Charles Pierce:
As the game was a perfect fractal view of the season, the season, of
course, is a perfect fractal view of what's going on in college
basketball, generally. The sport has lost its logic. It has lapsed into
incoherence, and nowhere more obviously than in the Big East, once the
premier conference in the country, and now a listing hulk that everyone
expects to be demolished and sold for parts in the very near future. As
usual, football is the culprit. Once the league determined that it would
have a football conference, it doomed its internal politics because the
investment it takes to run a football program always will become the
great gravitational center of a sports enterprise. So, now, the big
football schools, both the original members like Syracuse and arriviste
members like West Virginia, are peeling off to conferences with more
money to sling around. The remaining schools are trying to put together
what is jokingly called a "Catholic conference" for basketball, but
which is still likely to be called the Big East, and the idea is a
pretty sound one, especially if they can sign up those heathen bastards
from Butler. (There's also some loose talk about Gonzaga, but the idea
of mid-February three-time-zones-east road trips should put the kibosh
on that pretty quickly, particularly after the weekend we just had.) If
you were to take the Catholic schools presently in the Big East —
Georgetown, Marquette, Villanova, Seton Hall, Providence, DePaul, and
St. John's — and add, say, Xavier, Dayton, Butler, and, what the hell,
Saint Joseph's, you would have a serious league, and one that would be
united in its history the way that the original Big East was, back in
the days right after Kevin Stacom and Ernie D and Marvin ran people off
the court, when things all made sense.
The coach of that Providence team was the
late Dave Gavitt, and if you want to know why the Big East succeeded,
it's because it was the brainchild of the only coach ever to get Marvin
Barnes to play for him. After that, wrangling various administrators
into a new conference was an easy job. First of all, history always was
the foundation of the Big East's original appeal. The schools invited to
participate by Gavitt back in 1979 had been playing each other for
years, within the semi-formal structure of the old ECAC sectional
groupings or as independents. They were a league in all but name and
administrative detail. (This was why little Holy Cross also got an
invite, which the school turned down, radically changing forever the
nature of its intercollegiate athletics, and for the better.) Georgetown
played Syracuse for the first time in 1929, Villanova for the first
time in 1921, Pittsburgh for the first time in 1911, and Seton Hall and
St. John's for the first time in 1909. All the Big East did was to place
ancient basketball rivalries into a formal league structure and turn
the accumulated enthusiasm the teams all had for beating each other
loose on a grander stage. When the league planted its conference
tournament permanently in Madison Square Garden, the historical
continuum was complete.
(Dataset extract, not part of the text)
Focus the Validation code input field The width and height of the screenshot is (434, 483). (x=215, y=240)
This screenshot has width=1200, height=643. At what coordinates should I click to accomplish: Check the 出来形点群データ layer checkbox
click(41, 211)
One Madison Square Garden or another had been
vitally important to basketball in the East, for good and ill, for
almost a century, and the league tournament became one of the hottest
tickets in town.
The high point of the Big East in my opinion was 1985, when they put three of the four teams into the
final four, and featured Patrick Ewing and Chris Mullin as the nation's top players. It only made it better having Villanova, who tied for third in the conference, win the tournament.